NULLA sulle spese di lite.
***** §§§§§ *****
Ritiene il Collegio che l'accordo raggiunto dalle parti in merito alla modifica del regime di affidamento dei minori, nel senso che venga disposto l'affidamento alla madre nella forma c.d. rafforzata ai sensi dell'art. 337 quater ultimo comma c.c. , delegando alla stessa l'assunzione delle decisioni di maggior interesse per i figli, fermo restando il diritto-dovere dell'altro genitore di vigilare sull'istruzione e sull'educazione della prole, merita di essere recepito alla luce delle circostanze di fatto recepite dalle parti.

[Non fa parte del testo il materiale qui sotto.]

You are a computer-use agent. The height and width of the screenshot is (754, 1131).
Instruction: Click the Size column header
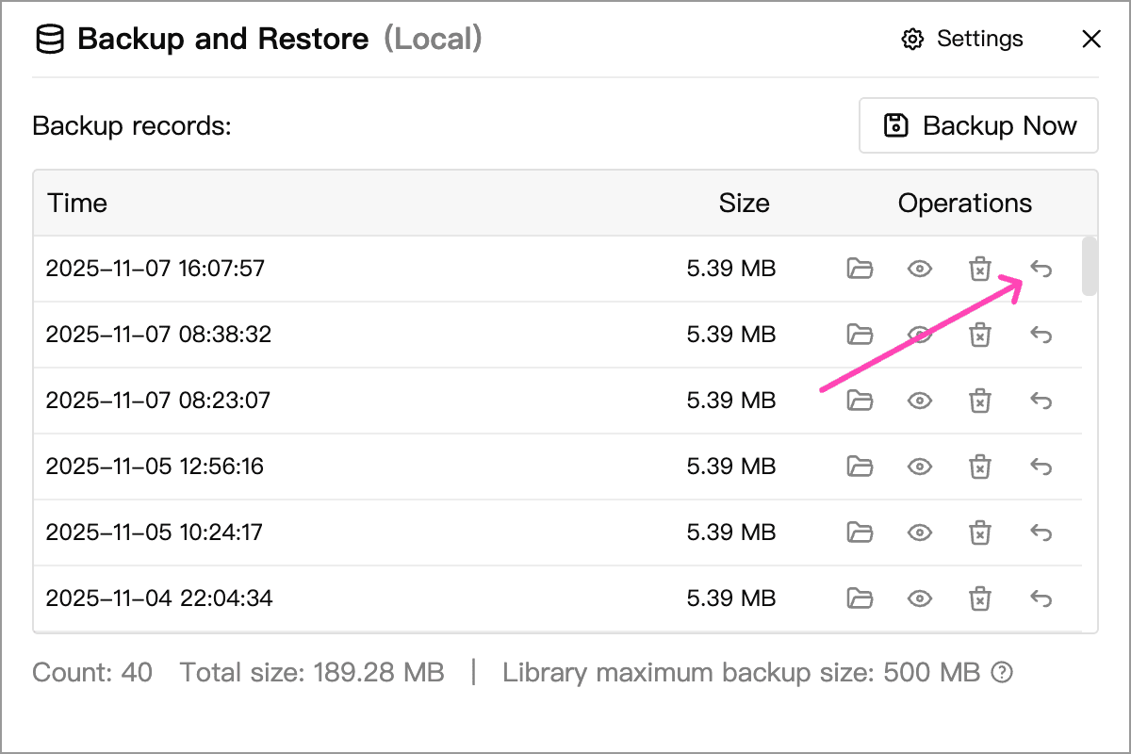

Giova premettere che, in linea generale, la normativa di cui alla legge 54/2006 prevede l'affidamento dei figli minori ad entrambi i genitori quale regola generale, derogabile solo laddove tale affidamento sia contrario agli interessi dei minori e ciò in considerazione del primario interesse dei figli a continuare ad avere stabili rapporti sia con il padre che con la madre, i quali devono entrambi farsi carico delle responsabilità inerenti alla prole e all'educazione di essa. Tuttavia, la giurisprudenza, pacificamente, riconosce quali indici di inadeguatezza genitoriale, il fatto che un genitore interrompa i rapporti con i figli per un tempo prolungato e non contribuisca al loro mantenimento: in questi casi, secondo la giurisprudenza di merito e di legittimità l'affidamento condiviso non sortirebbe alcun utile risultato se imposto al genitore “assente” (Cass. Civ. 26587/2009; App. Torino 20.10.2006).
Poste tali doverose premesse, rileva il Collegio come anche dalla relazione del Servizio di NPI emerga come il padre non sia dagli stessi conosciuto, non avendo mai dimostrato interesse per la situazione di salute dei minori che presentano, entrambi, importanti criticità di salute, ragione per la quale la madre (unico genitore che di fatto si occupa dei minori) deve poter essere in condizione di poter assumere anche in autonomia le decisioni relative ai figli.
Si conferma invece il contributo al mantenimento stabilito con Decreto n. cronol. 939/2019 del
30/05/2019 atteso che il ricorrente è una persona con adeguate capacità lavorative e che le esigenze dei minori, rispetto al 2019, devono considerarsi aumentate in considerazione dell'età.
Le spese processuali sono compensate trattandosi di provvedimenti assunti nell'interesse della prole.
P.Q.M.
Il Tribunale, definitivamente pronunciando, ogni altra istanza ed eccezione disattesa o assorbita,
a parziale modifica Decreto n. cronol. 939/2019 del 30/05/2019
DISPONE l'affidamento esclusivo c.d. rafforzato dei figli minori nata a Torino in [...] 19 Per_1 maggio 2015 e , nato a [...] il in data 19 maggio 2015 alla madre , Per_2 Controparte_1 demandando alla madre altresì le decisioni di maggiore importanza relative alla salute, all'educazione ed all'istruzione, fermo restando il diritto-dovere dell'altro genitore di vigilare sull'istruzione e sull'educazione della prole.
Conferma nel resto il Decreto n. cronol. 939/2019 del 30/05/2019.
Nulla in punto spese.
Così deciso in Torino in data 6.12.2024
Il Giudice Relatore Il Presidente
Dr. Serafina Aceto Dr. Alberto Tetamo
Ai sensi dell'art. 52 comma 3 Codice Privacy si dispone che in caso di diffusione del presente provvedimento vengano omesse le generalità e gli altri dati identificativi delle parti e di ogni altro terzo citato nel provvedimento.